Module: parser.py

Purpose:

This module provides the functionality for parsing a module into an abstract syntax tree for analysis.

The primary parsing work is carried out by the builtin ast.parse() method.

Platform:

Linux/Windows | Python 3.10+

Developer:

J Berendt

Email:

development@s3dev.uk

Comments:

n/a

Example:

Example code use:

>>> from badsnakes.libs.parse import Parser

>>> p = Parser()
>>> p.parse(path='hello.py')

# Access the abstract syntax tree.
>>> p.ast_
<ast.Module at 0x123456789012>

# Access the code's text stream.
>>> p.code
<_io.StringIO at 0x123456789000>
class badsnakes.libs.parser.Parser[source]

Bases: object

Using the ast built-in, parse a module’s code into its various elements.

AST elements which are used for code analysis are:

  • Arguments: Arguments which are passed into function calls.

    • Generally used to detect base64 strings (or the like) being passed into functions.

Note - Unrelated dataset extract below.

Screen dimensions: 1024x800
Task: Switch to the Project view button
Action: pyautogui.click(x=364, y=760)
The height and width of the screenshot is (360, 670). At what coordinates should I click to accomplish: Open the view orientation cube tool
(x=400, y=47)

  • Assignments: Generally used to detect unusually long strings.

  • Attributes: Used to detect access to modules which are generally used for suspicious activity.

  • Function calls: Used to detect calls to functions which may be suspicious.

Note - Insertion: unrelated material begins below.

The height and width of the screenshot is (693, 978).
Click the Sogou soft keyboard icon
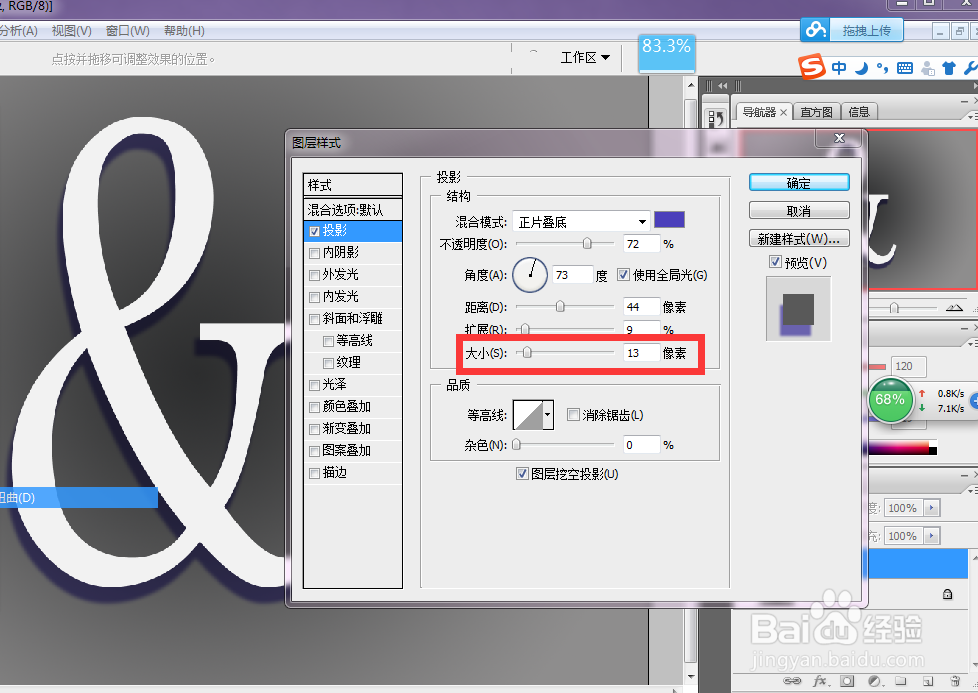click(x=906, y=68)
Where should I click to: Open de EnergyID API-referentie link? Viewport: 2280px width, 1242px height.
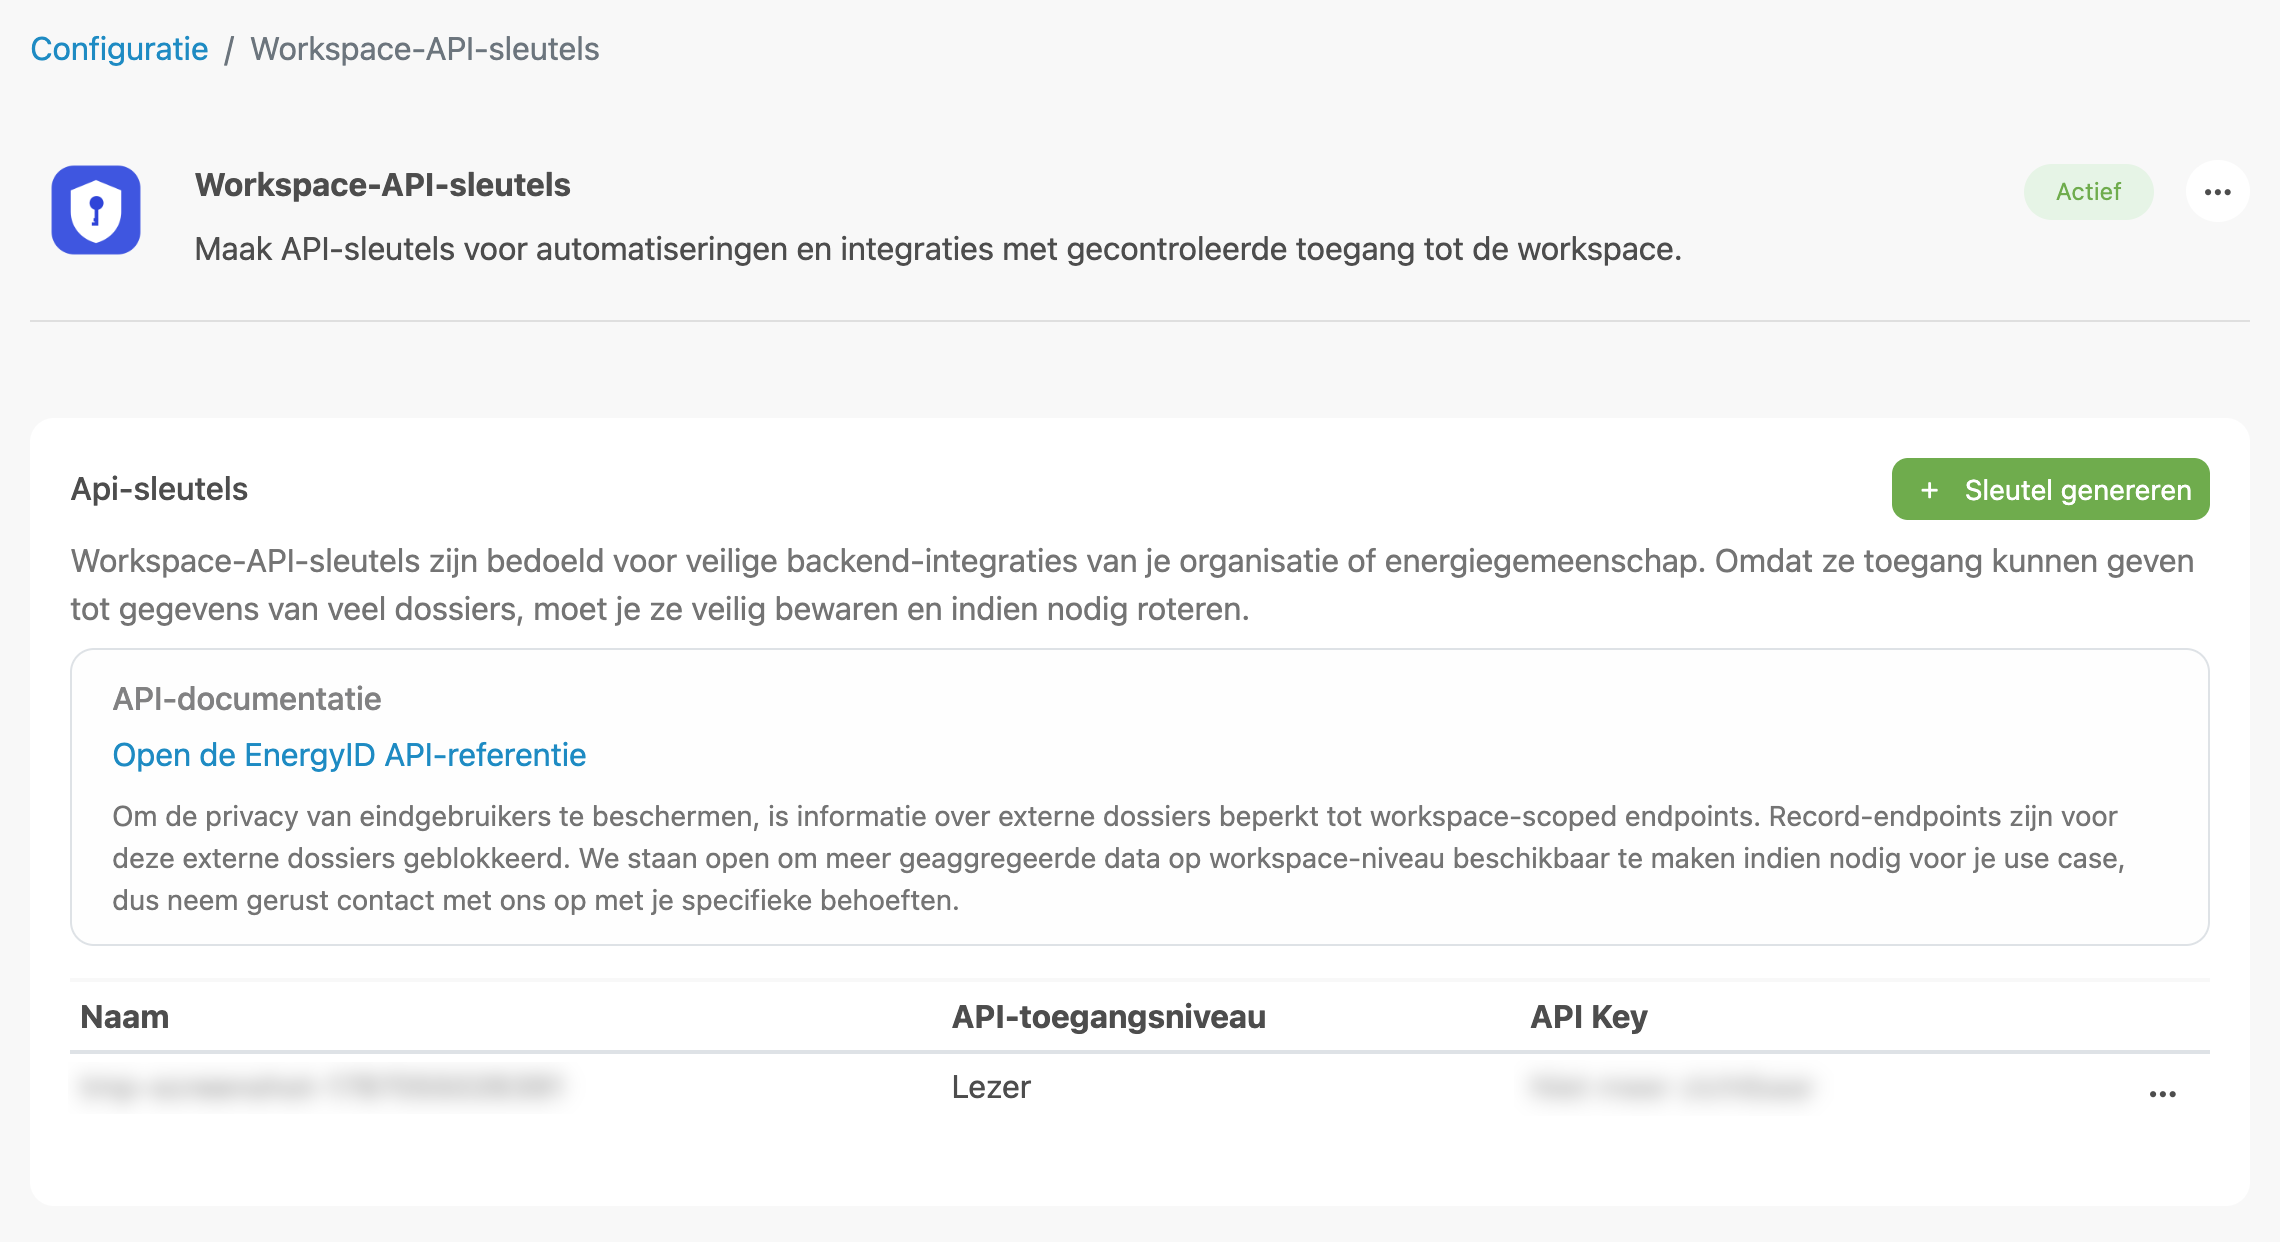click(x=349, y=755)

  • Function declarations: Used to detect unusual (obfuscated) function names in the module.

  • Imports: Used for capturing a module’s import statements (or the lack thereof).

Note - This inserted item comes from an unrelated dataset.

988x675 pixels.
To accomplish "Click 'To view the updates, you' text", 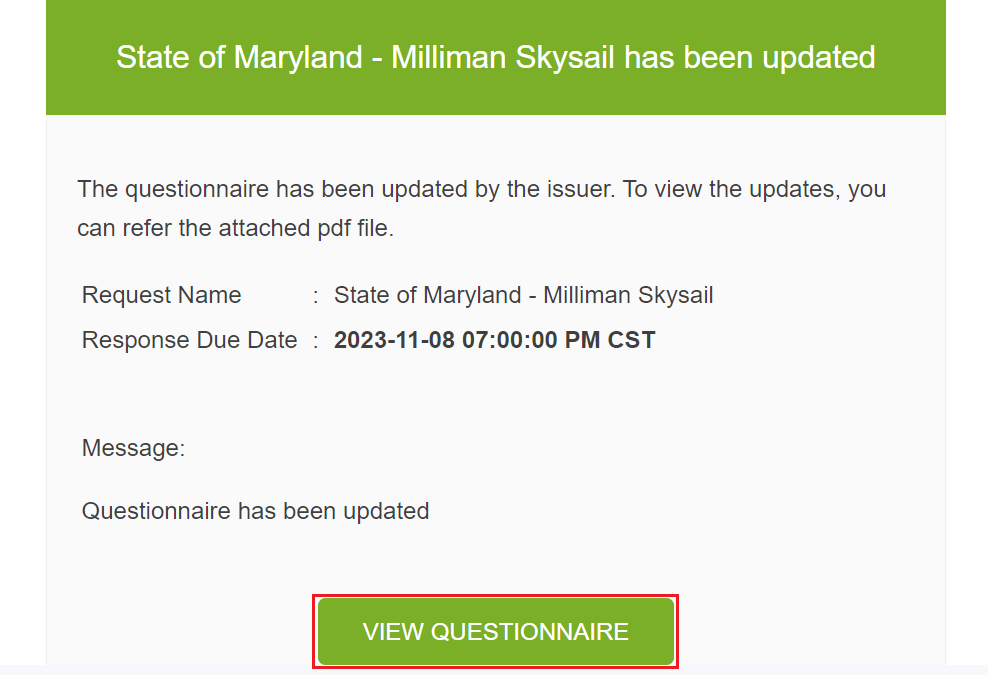I will [x=754, y=189].
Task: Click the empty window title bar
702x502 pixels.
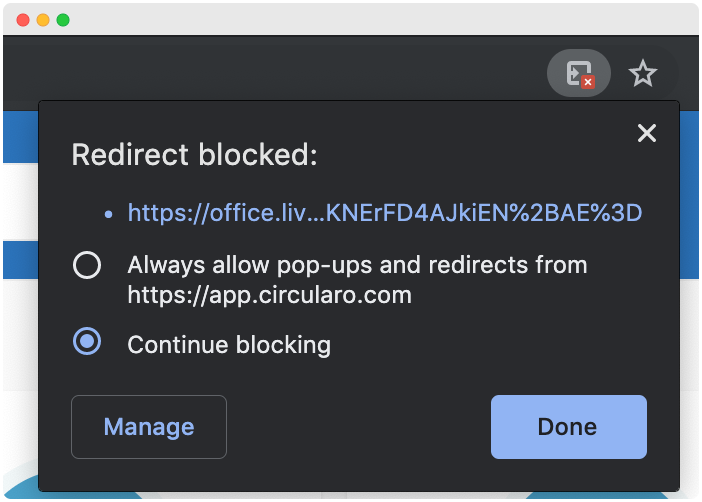Action: [x=350, y=20]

  • Strings: Used to capture the strings used in a module.

property ast_: Module

Public accessor to the module’s abstract syntax tree.

property code: StringIO

Public accessor to the code as a text stream.

property path: str

Public accessor to the module’s file path.

display_syntax_tree()[source]

Display the syntax tree as parsed by ast.

parse(path: str)[source]

Parse a module into an abstract syntax tree.

Additionally, a the code itself is stored into the _code attribute for additional analysis as an _io.StringIO text stream object.

Parameters:

path (str) – Full path to the module.

rewind()[source]

Rewind the code stream to the beginning.